Bibliographic and Editorial Note.

Aristotle's Masterpiece, a manual of sex and pregnancy, first saw the light of day about 1684. It is not, of course, the work of the ancient Greek philosopher, but its true authorship is unclear: the name of William Salmon has been suggested. Whoever he was, he compiled the book from two previous works: (1) De Miraculis Occultis Naturae by Levinus Lemnius, Antwerp, 1564; this was translated and pubished in English as The Secret Miracles of Nature., Jo. Streater, London, 1658.  Extracts from this were published as A Discourse of Generation, London, 1665. (2) De Conceptu et Generatione Hominis by Jacob Ruff, Geneva, 1554; English translation  1637.  These are the source of the first two parts. The "Problems" and the discourse on physiognomy and palmistry were accreted to the original "Masterpiece" until by about 1735 the four parts here published made up the canon.

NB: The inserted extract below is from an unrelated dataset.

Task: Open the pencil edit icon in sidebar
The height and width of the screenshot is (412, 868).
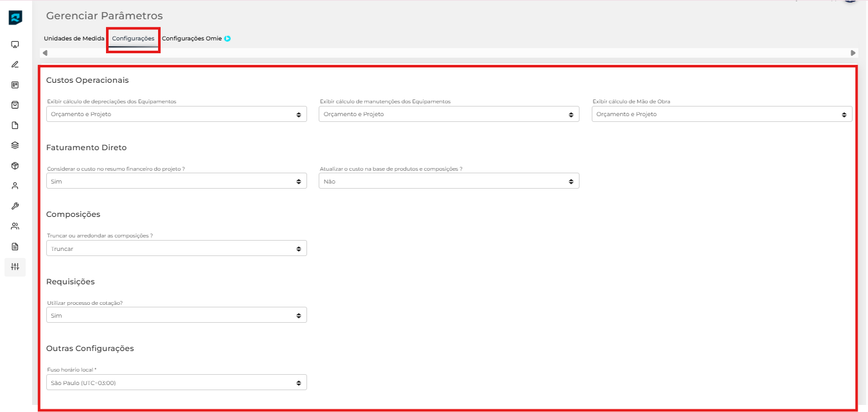Action: [x=15, y=65]
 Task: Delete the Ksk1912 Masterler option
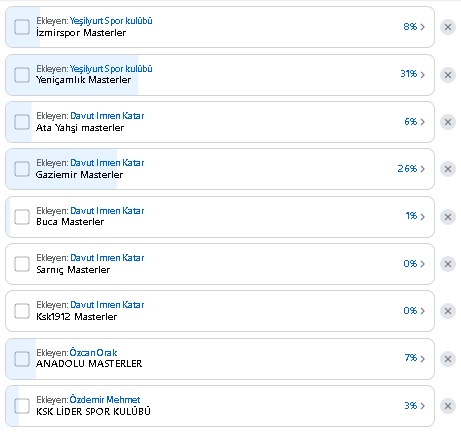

The text of this version of the Works of "Aristotle, the Famous Philosopher" is taken from a copy described on the title page as "London: Published by the Booksellers", and on the end-papers as "Printed and published by J. Coker & Co., 208 Shoe Lane, London, E.C.4.". Vilely printed on cheap wood-pulp paper, it is undated, but I would estimate it between 1900 and 1925. The "Family Physician" which is a 19th-century addition, has been omitted.
The illustrations are partly from this edition, and partly from another old edition provided by Tricia Moynihan.